=== Data for analysis ===

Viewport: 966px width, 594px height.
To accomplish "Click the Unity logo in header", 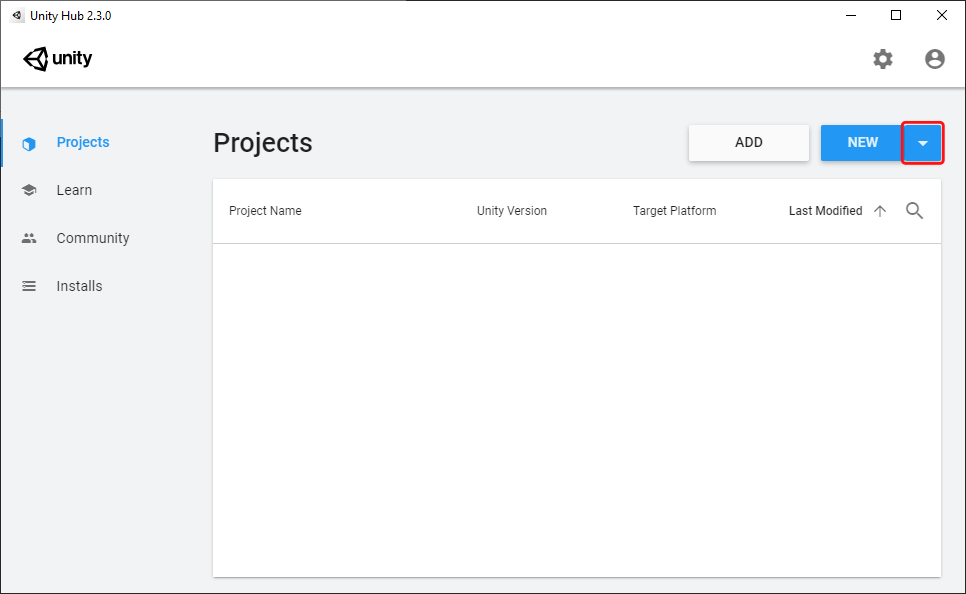I will (58, 59).
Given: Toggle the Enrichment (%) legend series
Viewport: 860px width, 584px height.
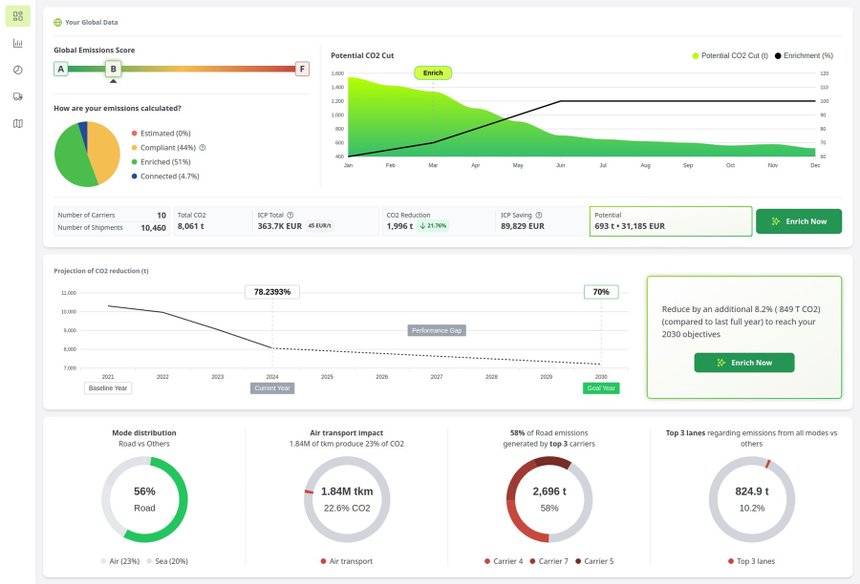Looking at the screenshot, I should (x=804, y=55).

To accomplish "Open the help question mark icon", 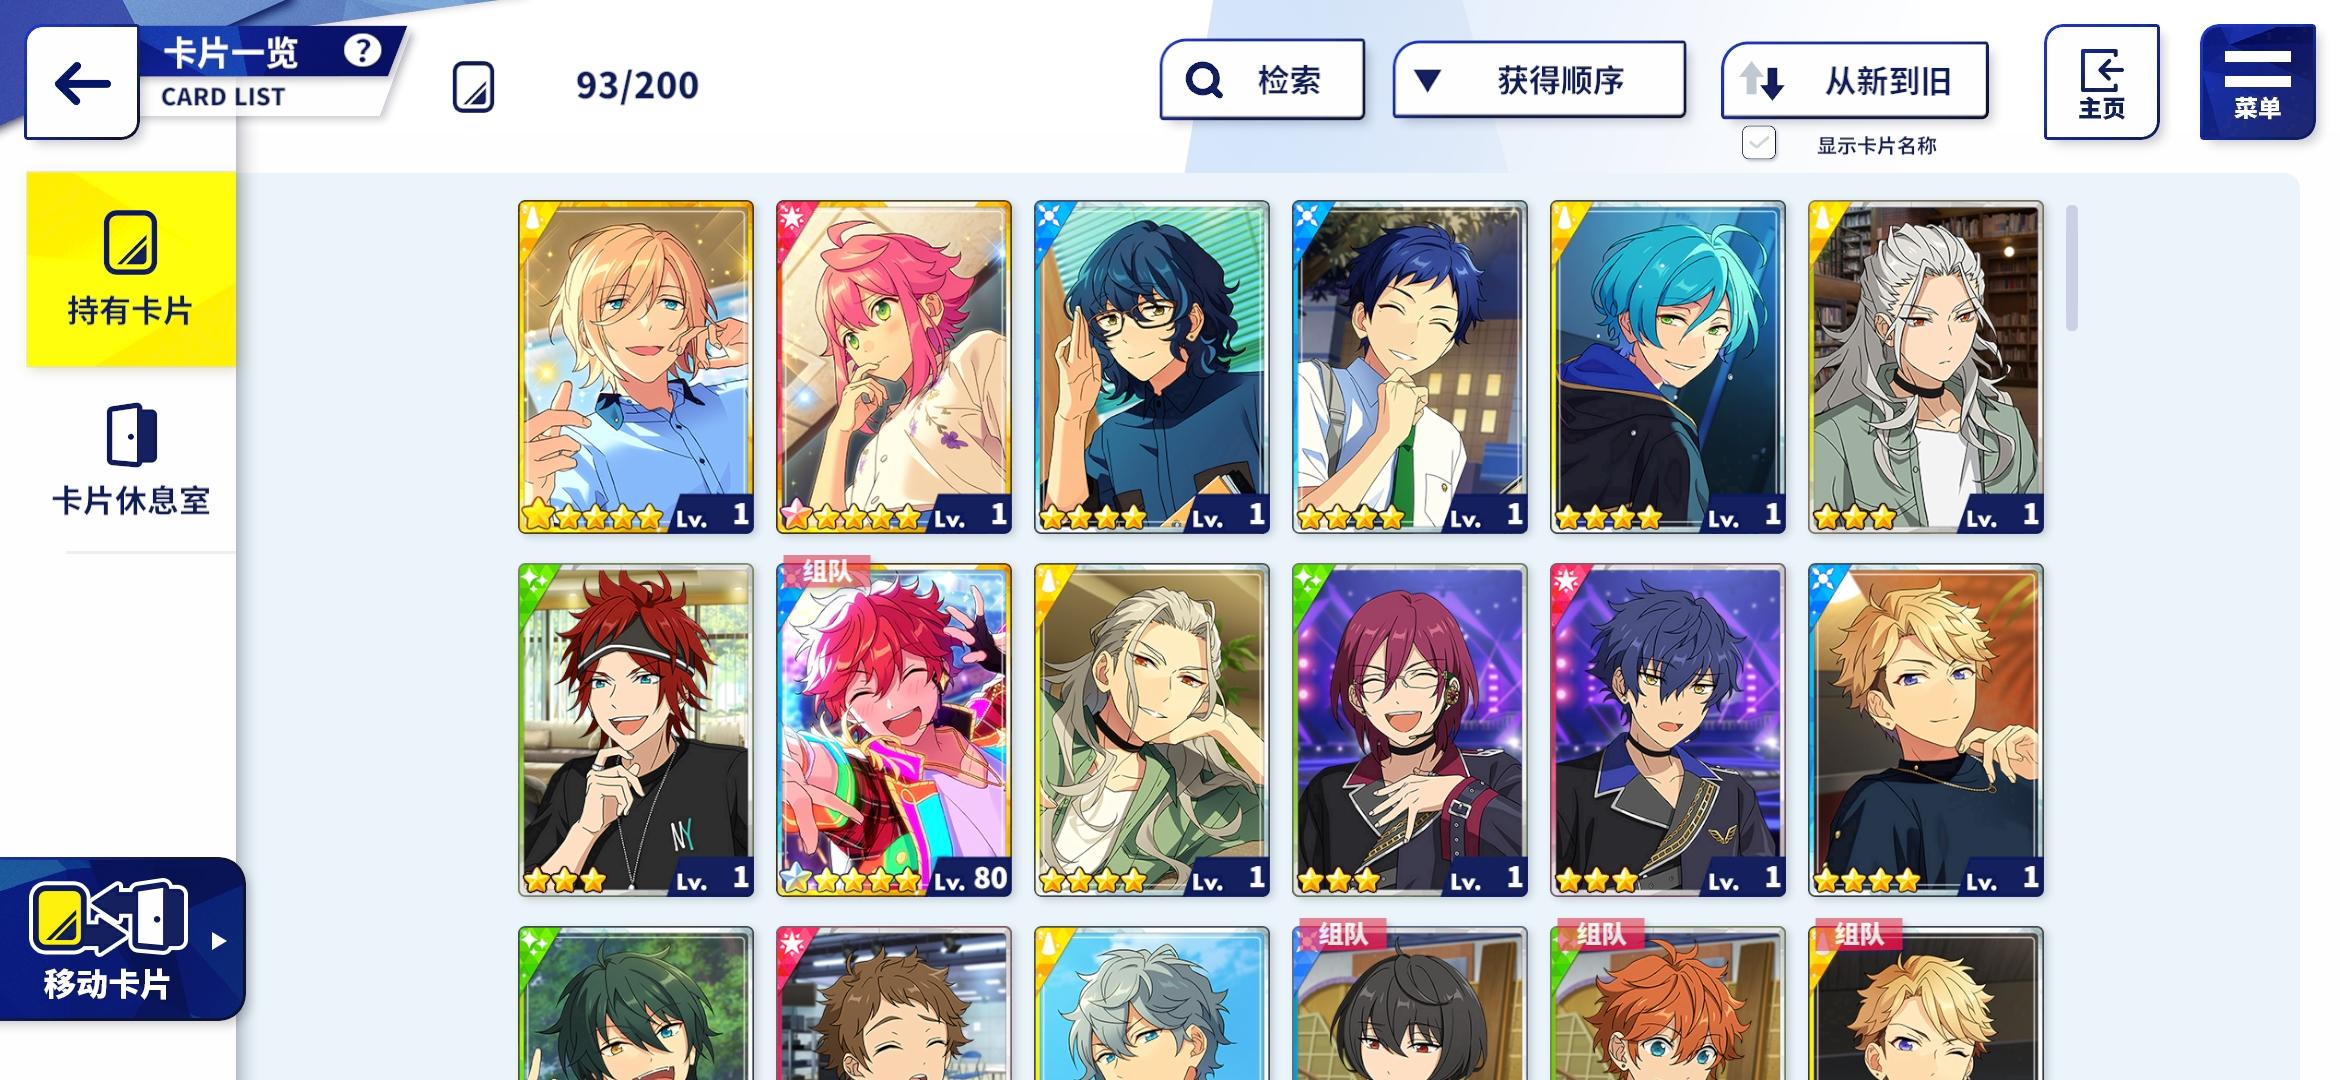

===

■ Goal of the exercise
Exactly the lines from the one with "Given: Toggle the" through the end of the records should be written out, and only those. Pictures do not belong in the copy.

■ Answer space
Given: Toggle the Enrichment (%) legend series
Viewport: 860px width, 584px height.
Looking at the screenshot, I should (x=804, y=55).

To accomplish "Open the help question mark icon", 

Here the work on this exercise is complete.